──────── Passage to read

Mississippi Landmark
- Official name: (former) Hancock Bank [Former Masonic Hall (Southern Star Lodge No. 500, F&AM)]
- Designated: July 25, 2008
- Reference no.: 047-LNG-0007-ML

= Masonic Hall (Long Beach, Mississippi) =

Building in Mississippi

The Masonic Hall in Long Beach, Mississippi, also the former home of Southern Star Lodge No. 500, F&AM and the Hancock County Bank Building, is a historic building that was designated a Mississippi Landmark in 2008.

The building was built in approximately 1926 as the second branch of Hancock Bank. The building was designed by architect William T. Nolan. The bank catered to local red radish exporters. The area's red radishes became popular bar snacks in the northeastern United States and earned Long Beach the nickname as the "Radish Capital of the World." In 1931, the bank was robbed by three bandits, drawing press attention from as far away as The New York Times. The bank closed its Long Beach branch in the 1930s.

In 1942, the building was purchased by members of the Southern Star Lodge No. 500 Free and Accepted Masons. The Masonic lodge used the building's second floor as a meeting hall until 1960 (when it moved to a new location) and leased the first floor as post office. The building also was used for a time as Long Beach's public library.

In November 1998, the Long Beach Historical Society placed its first historical marker in front of the building, which was identified at the time as the oldest commercial building on the city's main street, Jeff Davis Avenue.

In the late 1990s, the renovated building reopened as a coffee and pastry shop known as "The Old Bank," with the old built-in safe still intact. In 2001, the shop was renamed "Bankhouse Coffee" and has been operated under that name since that time by Shawn Montella. The proprietors of the coffee shop also roast their own coffees in a 1906 Royal Roaster at the shop. The coffees roasted at the site are sold commercially under the brand name "Coast Roast."

────────────────

■ About this exercise ■
Repeat the passage of the Masonic Hall text word for word, from "In 1942, the" to "Jeff Davis Avenue.". The items that follow are unrelated to the Masonic Hall text.

──────── Supplied entries

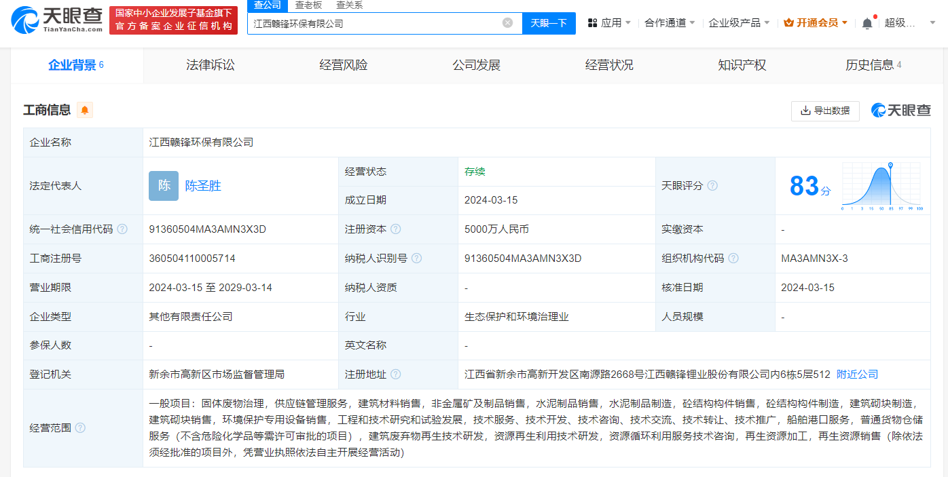This screenshot has width=948, height=477.
Task: Click help icon next to 注册资本
Action: pos(395,229)
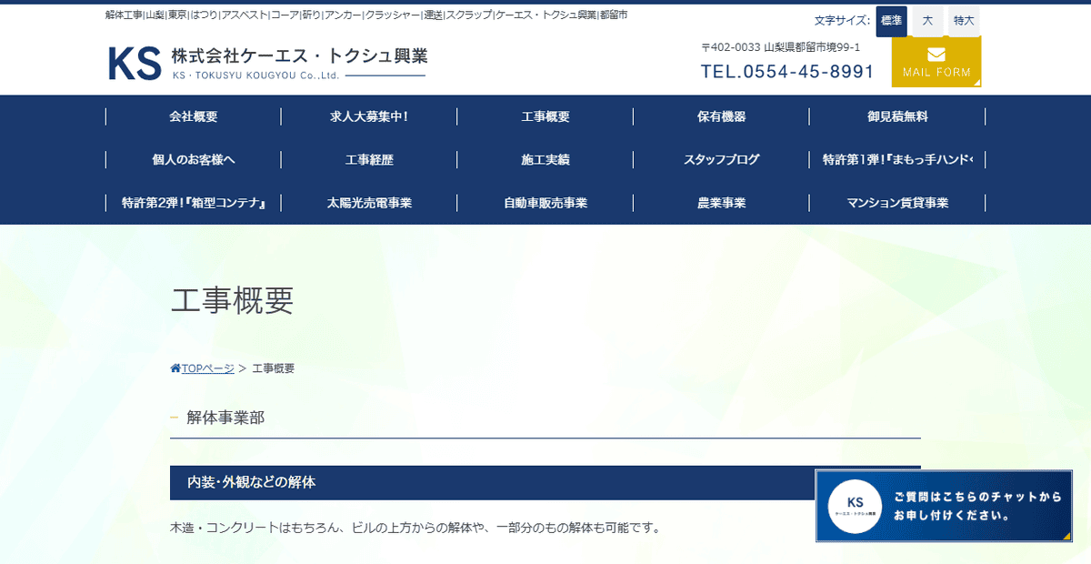Enable the 特大 extra-large font size
This screenshot has width=1091, height=564.
[x=963, y=20]
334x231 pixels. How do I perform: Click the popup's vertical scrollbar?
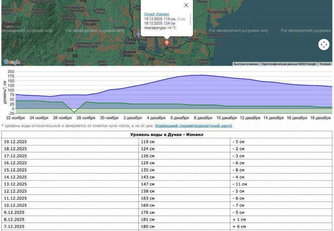pos(190,20)
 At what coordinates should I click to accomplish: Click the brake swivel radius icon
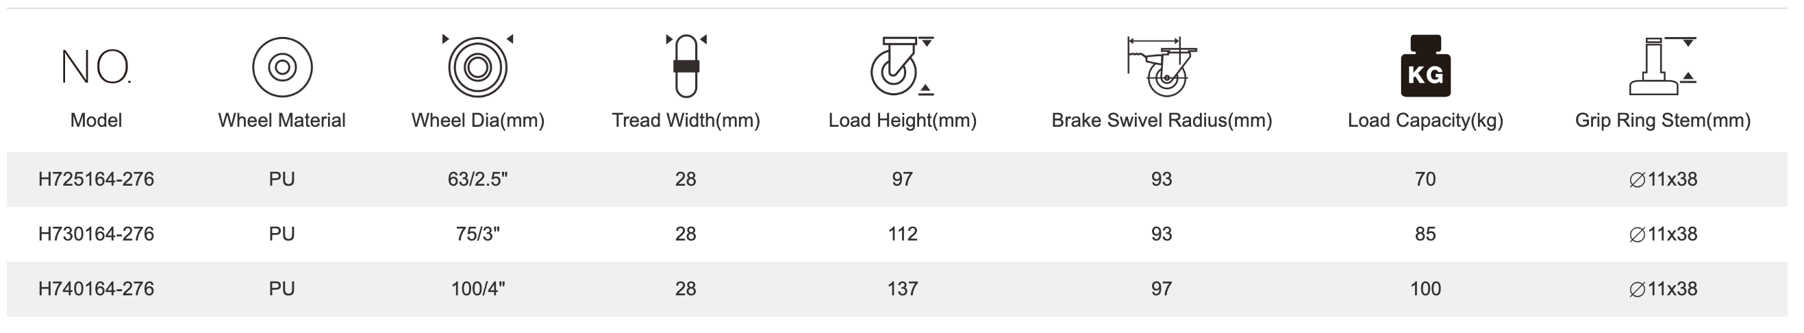click(1161, 67)
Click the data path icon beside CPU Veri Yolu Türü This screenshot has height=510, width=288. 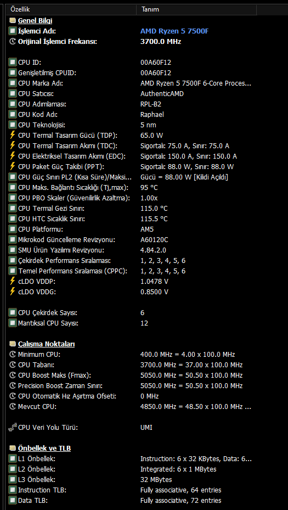point(13,428)
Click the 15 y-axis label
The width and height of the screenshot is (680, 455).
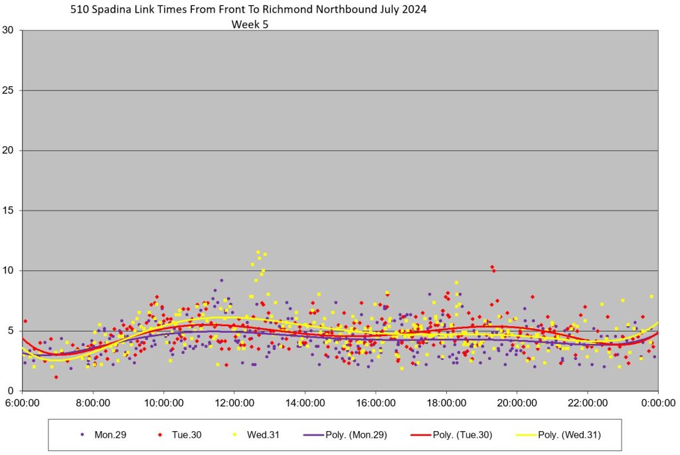click(x=8, y=211)
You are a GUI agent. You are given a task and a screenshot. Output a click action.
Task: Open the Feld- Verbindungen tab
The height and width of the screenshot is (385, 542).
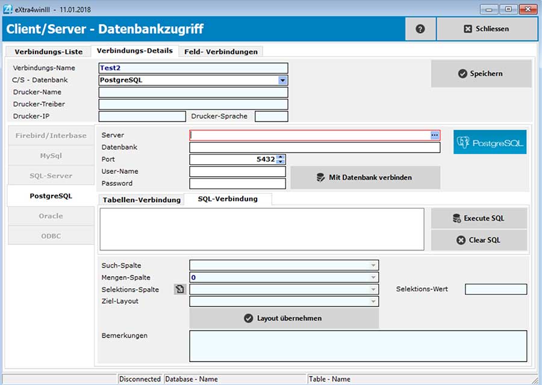pos(221,52)
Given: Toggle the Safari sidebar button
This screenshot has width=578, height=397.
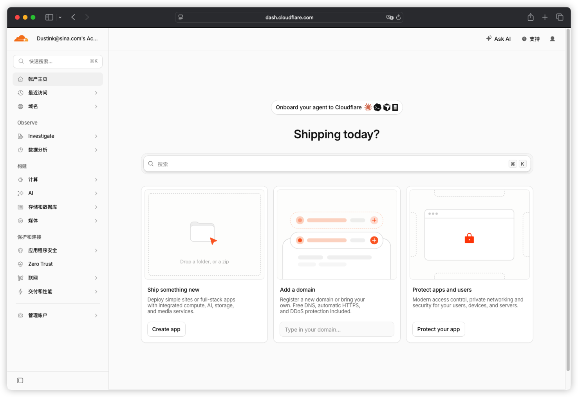Looking at the screenshot, I should [49, 17].
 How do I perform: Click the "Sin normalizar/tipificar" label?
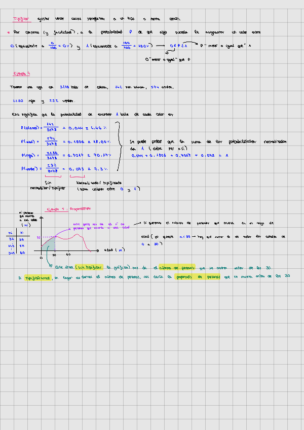48,185
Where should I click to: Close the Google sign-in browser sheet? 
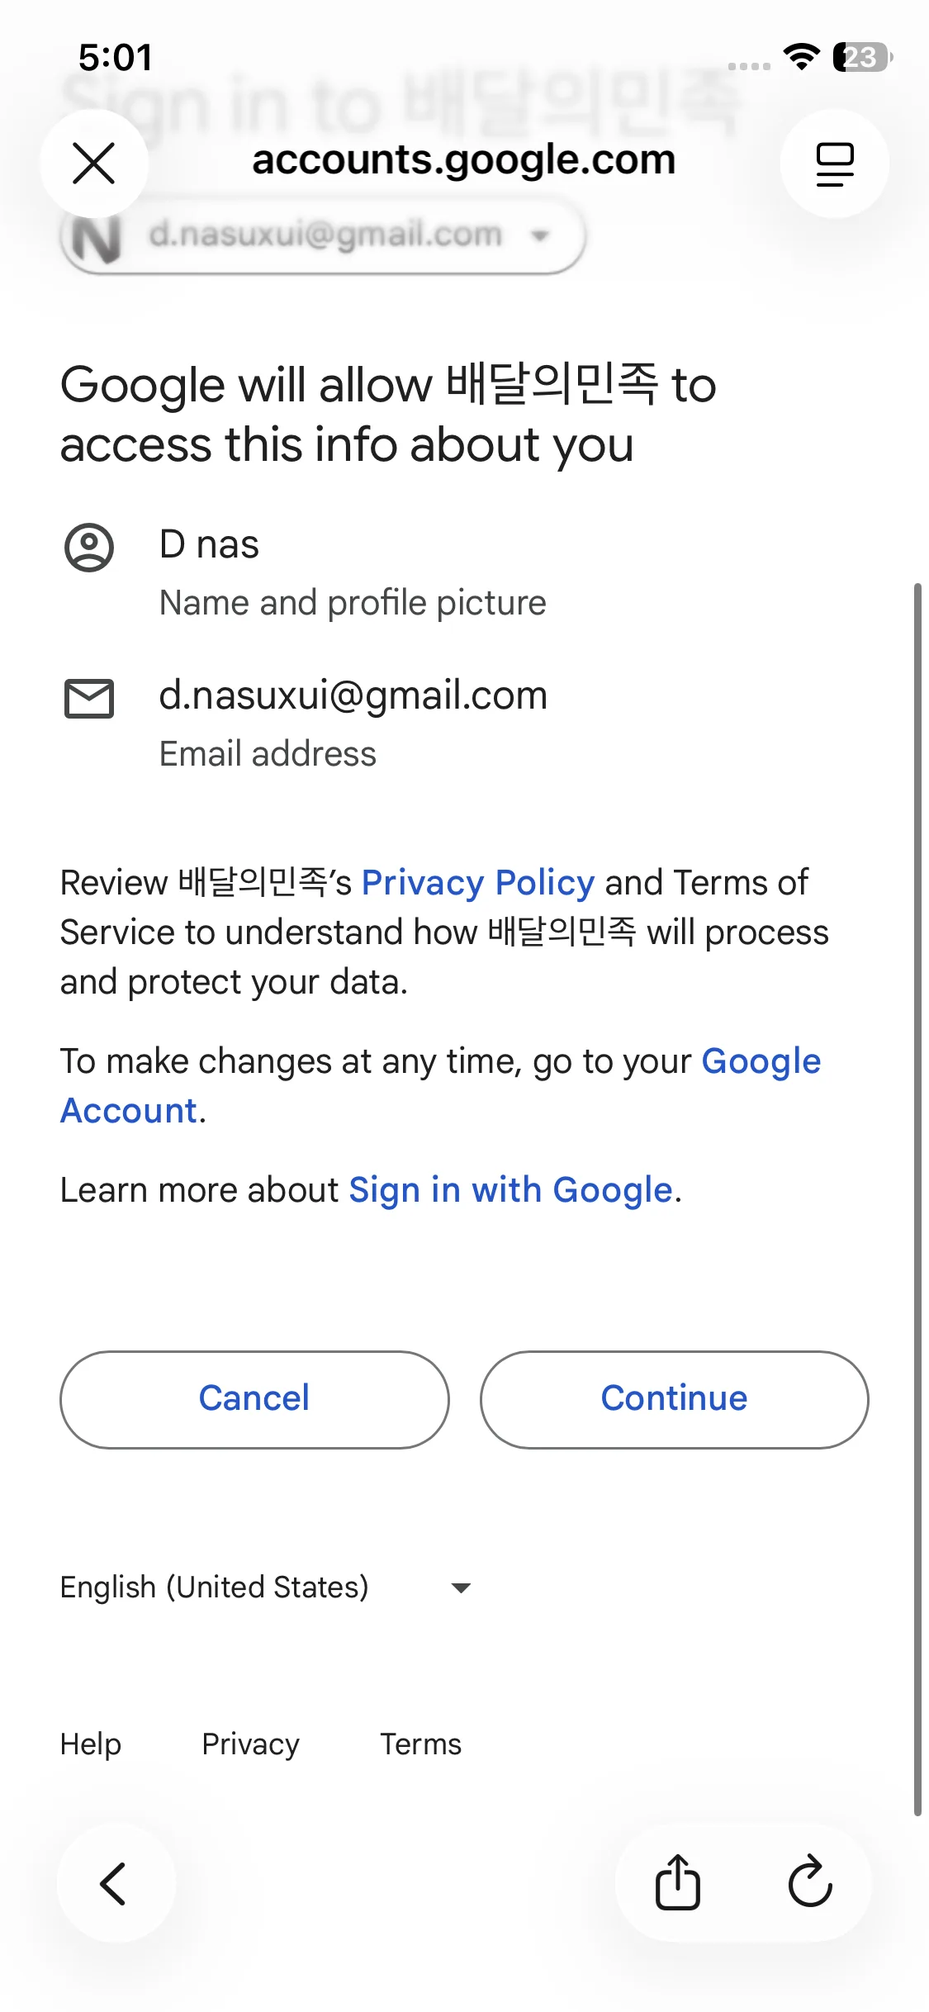tap(94, 163)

────────────────

■ Response for this exercise ■
In 1942, the building was purchased by members of the Southern Star Lodge No. 500 Free and Accepted Masons. The Masonic lodge used the building's second floor as a meeting hall until 1960 (when it moved to a new location) and leased the first floor as post office. The building also was used for a time as Long Beach's public library.

In November 1998, the Long Beach Historical Society placed its first historical marker in front of the building, which was identified at the time as the oldest commercial building on the city's main street, Jeff Davis Avenue.